Rigorous results on topological superconductivity with particle number conservation

TL;DR

This paper rigorously demonstrates that a number-conserving model of topological superconductivity retains key properties of mean-field models, bridging the gap between idealized theories and realistic physical systems.

Contribution

It provides the first rigorous proof that number-conserving models can exhibit topological superconductivity features traditionally shown by mean-field models.

Findings

Existence of a finite energy gap in fixed particle number sectors

Presence of long-range Majorana-like correlations

Ground state fermion parity changes with boundary conditions

Abstract

Most theoretical studies of topological superconductors and Majorana-based quantum computation rely on a mean-field approach to describe superconductivity. A potential problem with this approach is that real superconductors are described by number-conserving Hamiltonians with long-range interactions, so their topological properties may not be correctly captured by mean-field models that violate number conservation and have short-range interactions.
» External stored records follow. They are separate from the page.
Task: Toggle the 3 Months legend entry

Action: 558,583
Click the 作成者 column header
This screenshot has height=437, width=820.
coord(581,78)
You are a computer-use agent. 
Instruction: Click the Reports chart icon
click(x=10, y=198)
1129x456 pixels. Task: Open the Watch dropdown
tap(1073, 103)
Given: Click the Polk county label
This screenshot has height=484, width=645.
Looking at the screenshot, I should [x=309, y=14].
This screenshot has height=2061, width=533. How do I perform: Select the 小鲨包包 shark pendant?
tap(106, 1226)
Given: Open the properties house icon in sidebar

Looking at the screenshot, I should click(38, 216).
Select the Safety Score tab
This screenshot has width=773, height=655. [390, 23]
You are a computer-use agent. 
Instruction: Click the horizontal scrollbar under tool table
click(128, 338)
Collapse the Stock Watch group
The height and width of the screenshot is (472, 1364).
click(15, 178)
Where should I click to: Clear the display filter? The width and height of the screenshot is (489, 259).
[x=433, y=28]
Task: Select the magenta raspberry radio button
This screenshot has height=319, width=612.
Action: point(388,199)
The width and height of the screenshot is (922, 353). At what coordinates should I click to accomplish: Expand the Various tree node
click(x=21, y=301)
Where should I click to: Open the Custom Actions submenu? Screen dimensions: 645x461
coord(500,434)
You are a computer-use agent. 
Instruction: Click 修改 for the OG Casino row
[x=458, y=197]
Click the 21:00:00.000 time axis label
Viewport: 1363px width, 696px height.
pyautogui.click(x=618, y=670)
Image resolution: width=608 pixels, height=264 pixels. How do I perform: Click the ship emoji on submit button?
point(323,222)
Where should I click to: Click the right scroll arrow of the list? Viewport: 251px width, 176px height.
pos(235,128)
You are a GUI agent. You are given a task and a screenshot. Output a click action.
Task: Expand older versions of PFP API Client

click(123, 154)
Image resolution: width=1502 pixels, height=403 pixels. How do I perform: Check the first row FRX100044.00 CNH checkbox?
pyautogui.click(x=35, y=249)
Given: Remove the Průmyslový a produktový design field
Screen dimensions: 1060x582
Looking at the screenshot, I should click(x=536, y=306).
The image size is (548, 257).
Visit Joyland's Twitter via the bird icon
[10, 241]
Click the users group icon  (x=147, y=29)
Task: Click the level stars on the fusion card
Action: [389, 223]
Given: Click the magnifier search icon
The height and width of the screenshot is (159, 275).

To resolve this issue, reliable results on number-conserving models of superconductivity are essential. As a first step in this direction, we use rigorous methods to study a number-conserving toy model of a topological superconducting wire. We prove that this model exhibits many of the desired properties of the mean-field models, including a finite energy gap in a sector of fixed total particle number, the existence of long range "Majorana-like" correlations between the ends of an open wire, and a change in the ground state fermion parity for periodic vs. anti-periodic boundary conditions. These results show that many of the remarkable properties of mean-field models of topological superconductivity persist in more realistic models with number-conserving dynamics.